*What you are asked to do:*
Copy out the rows word for word, starting at the line that contains "Identify the location" and continuing through the last line of the rows, with both ends included. Leave out the pictures.

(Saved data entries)

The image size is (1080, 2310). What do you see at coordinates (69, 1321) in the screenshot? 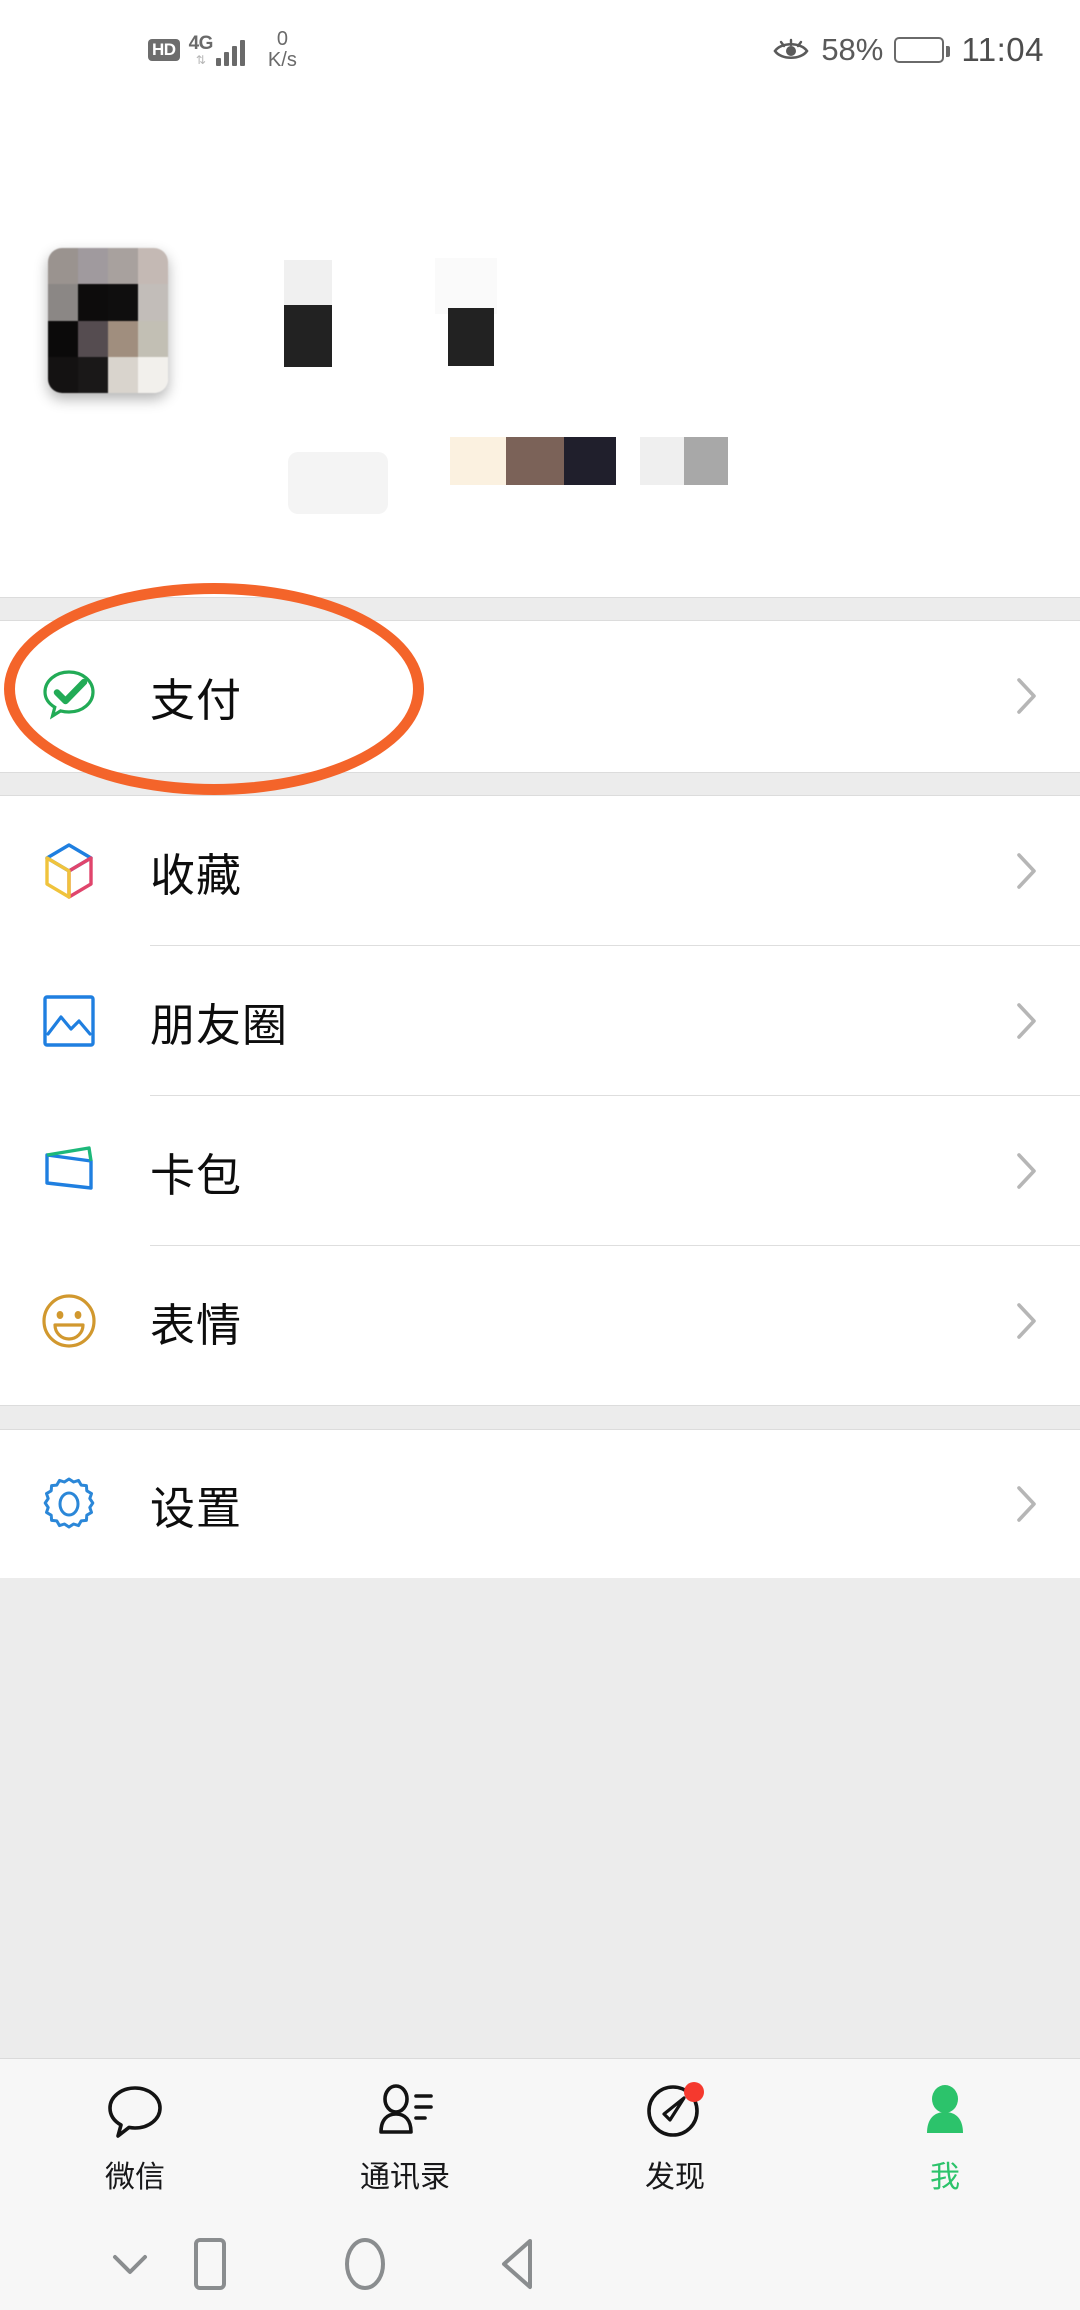
I see `stickers-smiley-icon` at bounding box center [69, 1321].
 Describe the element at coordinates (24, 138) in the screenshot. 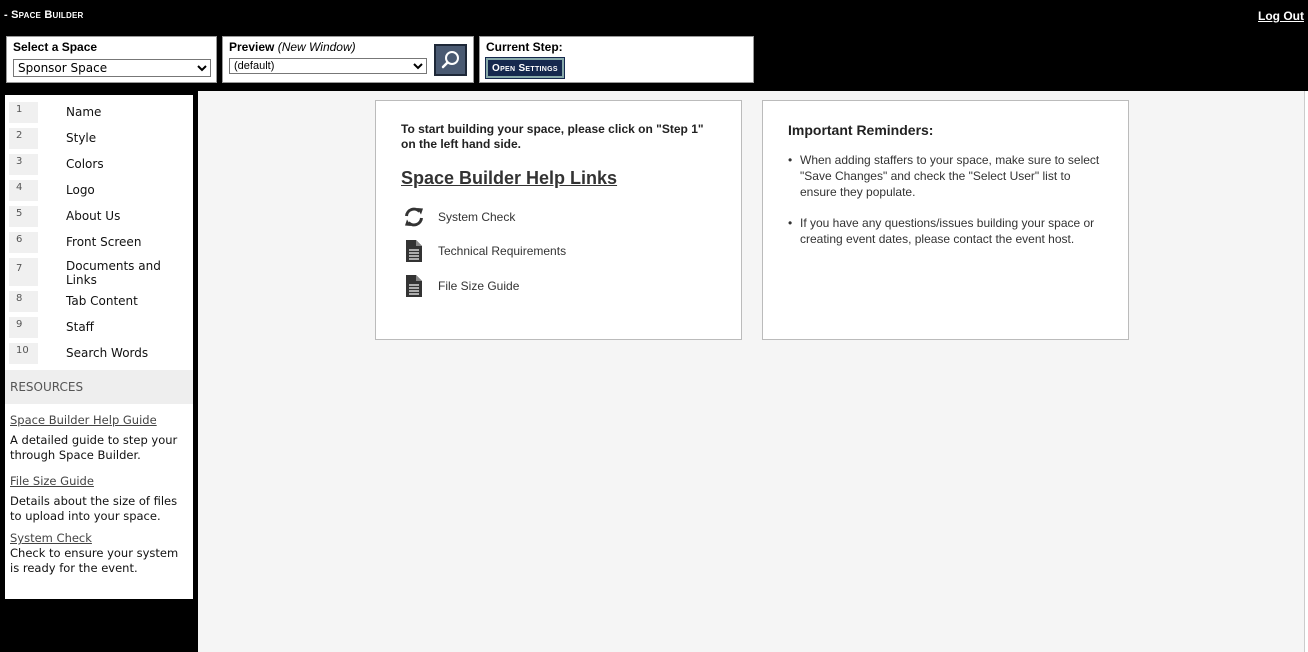

I see `step-number: 2` at that location.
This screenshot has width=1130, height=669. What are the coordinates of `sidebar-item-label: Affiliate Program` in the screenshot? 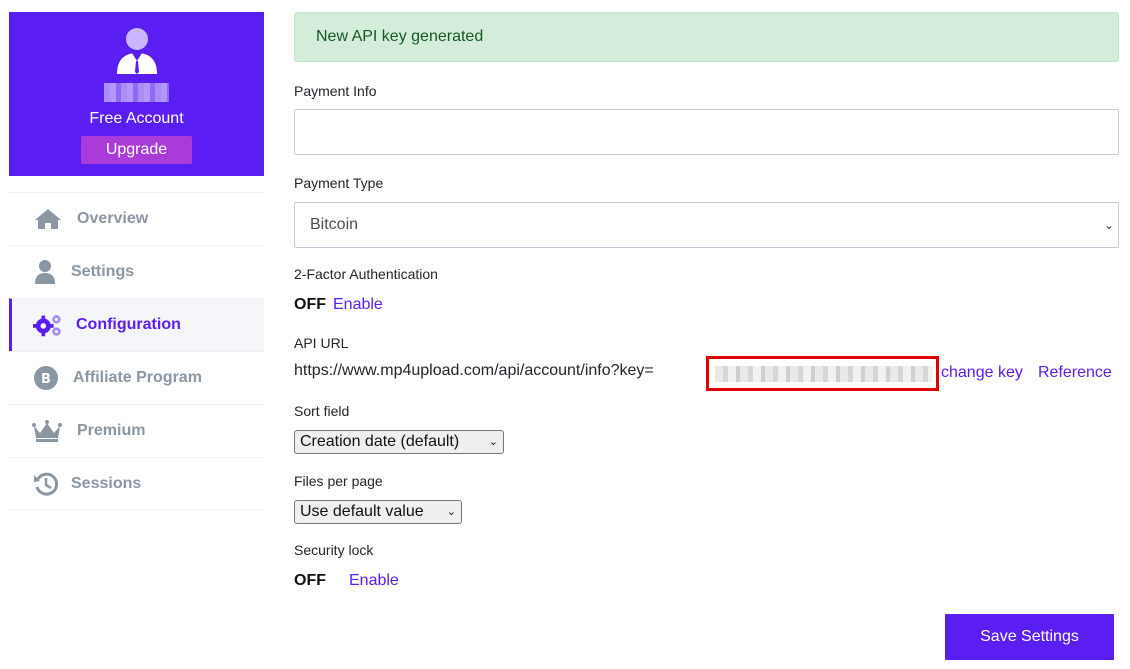 It's located at (138, 378).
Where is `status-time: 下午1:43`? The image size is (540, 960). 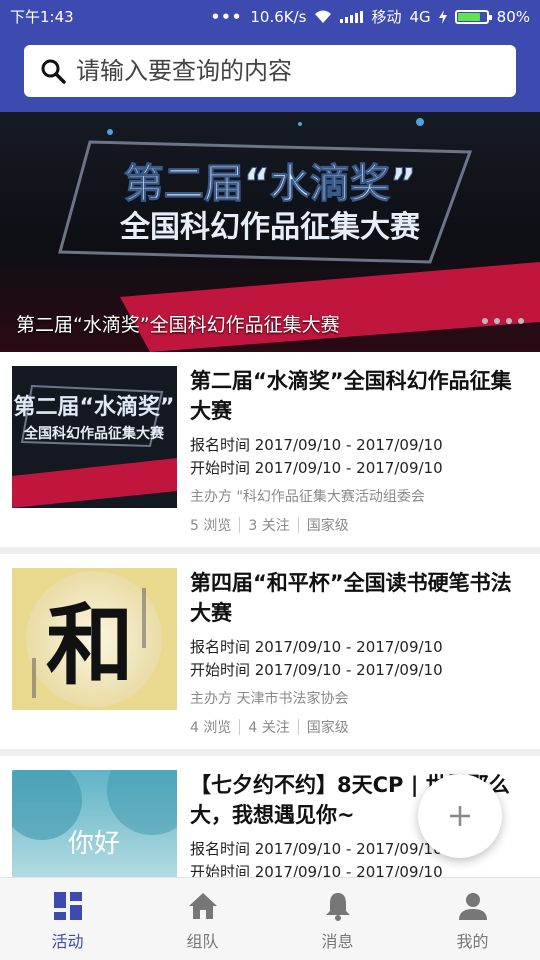
status-time: 下午1:43 is located at coordinates (42, 17).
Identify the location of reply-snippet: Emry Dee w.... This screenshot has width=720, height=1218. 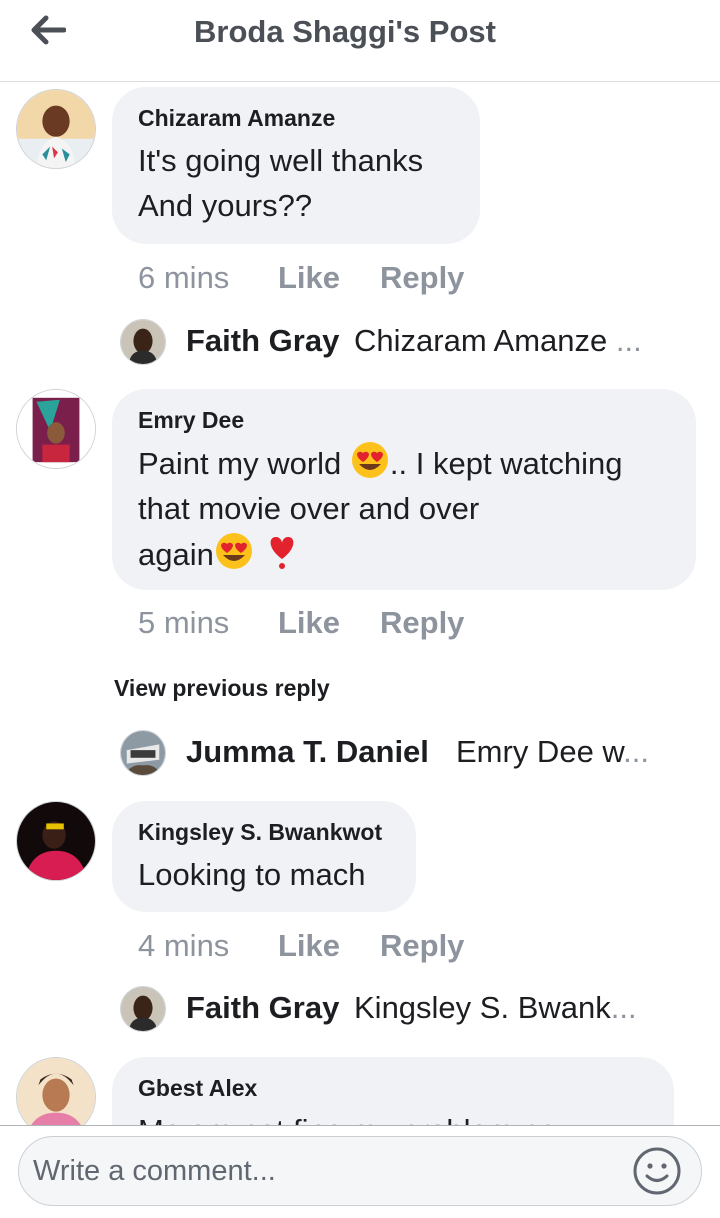
(552, 752).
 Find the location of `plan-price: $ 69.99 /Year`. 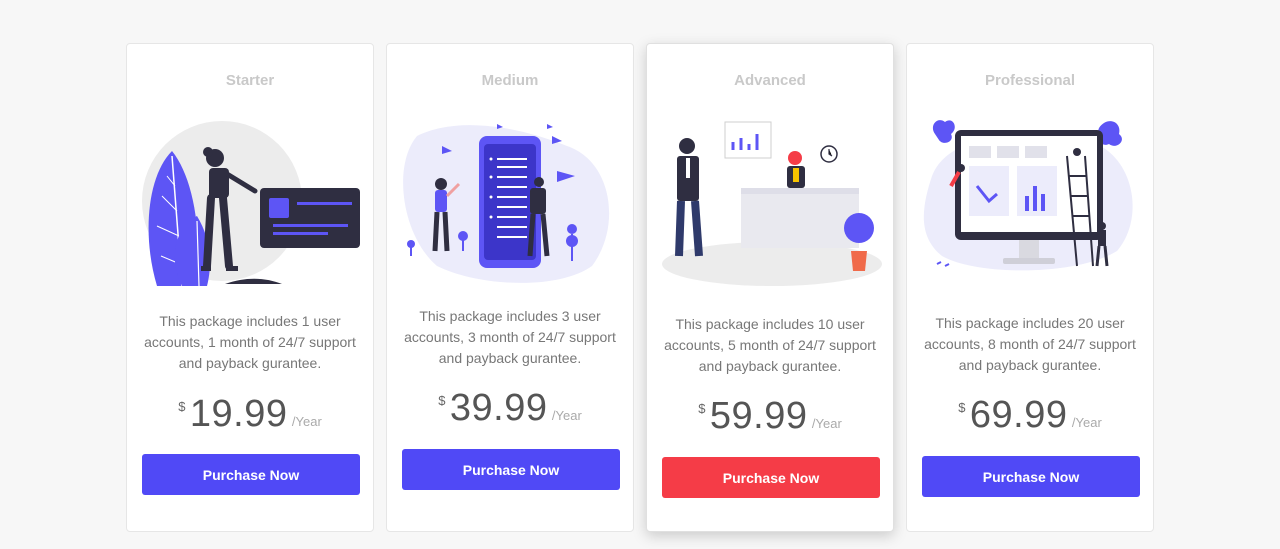

plan-price: $ 69.99 /Year is located at coordinates (1030, 416).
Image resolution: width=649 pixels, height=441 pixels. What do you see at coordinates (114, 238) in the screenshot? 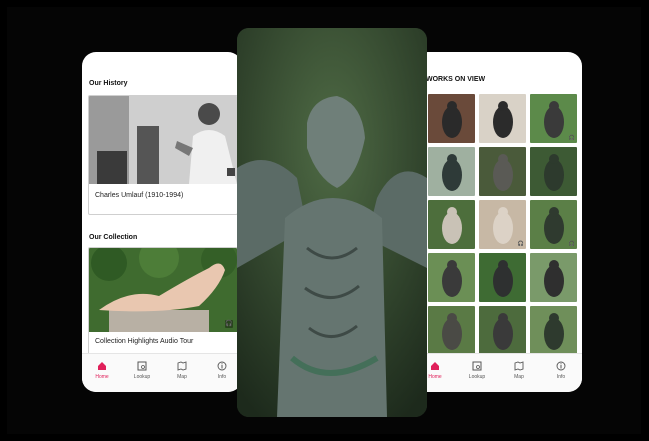
I see `section-title-collection: Our Collection` at bounding box center [114, 238].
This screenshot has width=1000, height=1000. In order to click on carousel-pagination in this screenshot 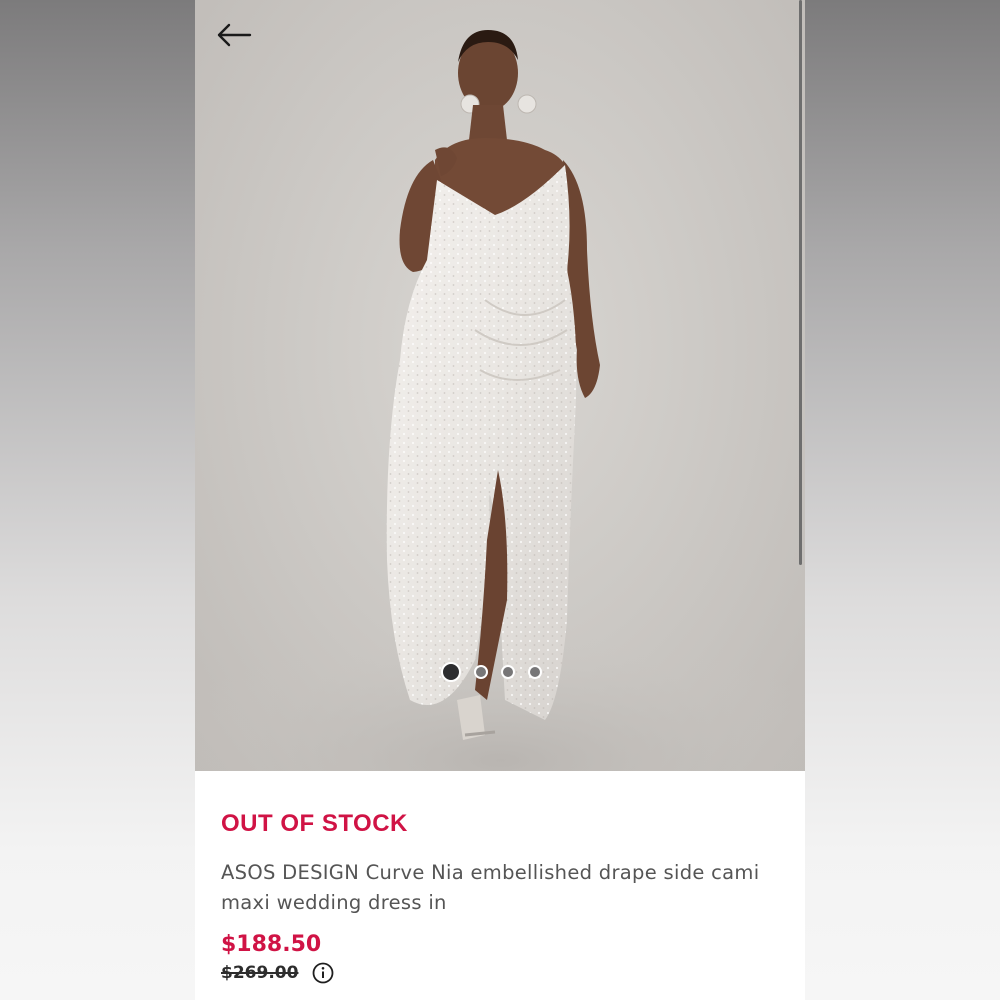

*Task result:*
Identify the location of reply-snippet: Emry Dee w.... This screenshot has width=720, height=1218. 
(552, 752).
 Find the location of `plan-price: $ 69.99 /Year`. 

plan-price: $ 69.99 /Year is located at coordinates (1030, 416).
Image resolution: width=649 pixels, height=441 pixels. What do you see at coordinates (114, 238) in the screenshot? 
I see `section-title-collection: Our Collection` at bounding box center [114, 238].
This screenshot has width=1000, height=1000. In order to click on carousel-pagination in this screenshot 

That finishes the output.